After a decade of loss, AE undergrad Mariah Amstutz is ready to win

Mariah AmstutzDon’t expect Mariah Amstutz to talk about luck – good or bad.

The 28-year-old aerospace engineering undergrad has had her turns with both. And the only thing they’ve taught her is that resilience is better. Much better.

“Well, I guess you could say I am lucky in the family department. They are great.”

The love of her family – and her dream of getting an aerospace engineering degree – have been the only constants in a decade that has seen most of her ambitions dashed. A freak accident on the eve of her freshman year caused such pain and disruption in her life that she was forced to leave Tech without a degree two years later. To make ends meet, she took jobs managing a wedding dress store and selling women’s sweaters - all while her Tech classmates started building their aerospace engineering careers. Along the way, she lost her father to cancer, discovered her sister has chronic leukemia, and was seriously injured again in a motorcycle accident.

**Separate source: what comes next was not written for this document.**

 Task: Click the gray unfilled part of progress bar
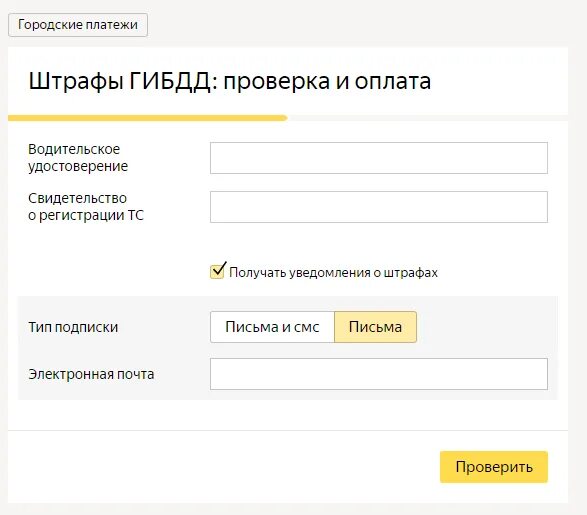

None of this took Mariah out of the game, mind you, but she’s not ashamed to say she got a little winded.That’s where that family comes in: even if it was through tears, the Amstutzes were always cheering her on.

“At one point, when my Dad was really sick, I remember telling him that I would give up on going back to Tech so I could move in with him,” she says. “And, as sick as he was, he told me that if I didn’t go back to finish that aerospace degree, I wasn’t welcome in this house. And he meant it.”

During her first enrollment at Tech, when her injuries confined Mariah to a wheelchair, her mother moved into the dorm room and slept on an air mattress so she could wheel her daughter to classes. After withdrawing from Tech, Mariah naturally returned to the family home in Texas to regroup. She enrolled in a community college, earned a degree in business, and kept plotting.

“I went back to school because, well, you can’t just give up, can you?  And I graduated with a business degree – with honors! But I was really frustrated because I couldn’t go design airplanes with it. And that’s all I wanted to do.  I didn’t have a 'Plan B'.”

Mariah’s 'Plan A' seems to have been hatched in utero. Her parents, convinced that she was going to be a boy, decorated her nursery with all manner of planes and rockets. When Mariah popped out instead, the couple kept the décor and stepped back to see what their daughter would do.

Mariah took the bait. Her childhood was full of tom-boyish adventures, from roller-blading down steep hills to taunting the neighborhood bull snake. Through it all, her father, a computer scientist, was often her partner in crime.

“My Dad was crazy about anything that flew, and he always shared that with me. I think what sealed the deal was, when I was 5, he made friends with the captain of the Thunderbirds and took me out to the Air Force base so I could just get on a plane. Then he paid the guy to pretend that something went wrong with the plane – forcing him to take off and fly me around,” she says. “I’d say that my brainwashing was pretty complete after that.”

A year after Ronnie Amstutz’s passing, Mariah Amstutz was back at Georgia Tech, dutifully burnishing a lackluster GPA with all the pride of an honor student. It was tough – it’s still tough -  but the alternative is worse: Mariah Amstutz has seen what it’s like to be separated from dreams. She is happy to have even a mediocre GPA to tinker with.

“I’m doing well enough now, but it would take a lot to make up for my first few years, and that probably can’t happen,” she says. “So my grade point average might mean that I won’t get the internship. But it won’t mean that I can’t do the job. I am determined. And that’s all I want to do.”

But it’s not the only thing she’s doing. Ever aware of the shadow that cancer has cast on her life, Mariah Amstutz started fund raising for the Leukemia Lymphoma Society in the spring of 2016. Not just any fund raising either: she trained for, and ran, a full marathon last January. She will do so, again, in January of 2018.

“I was never a runner before March of 2016 - I’m a fat kid at heart,” she says. “But my hope is that, when my sister’s cancer becomes a problem, she won’t have to go through all of the transfusions that my Dad went through. Maybe what we do now will mean she just has to take a pill.”

Wherever Mariah Amstutz goes from here, we have a feeling it'll work out.

Mariah Amstutz as a toddler, being held by her father, Ronnie on a beach. Next to them is Mariah's sister, Stacy

In January, AE undergrad Mariah Amstutz (in diapers, above) will run the Disney Marathon to raise funds for the Leukemia & Lymphoma Society in honor of her late father, Ronnie and her older sister, Stacy. Then, it's back to classes. She hopes to graduate in December, 2018.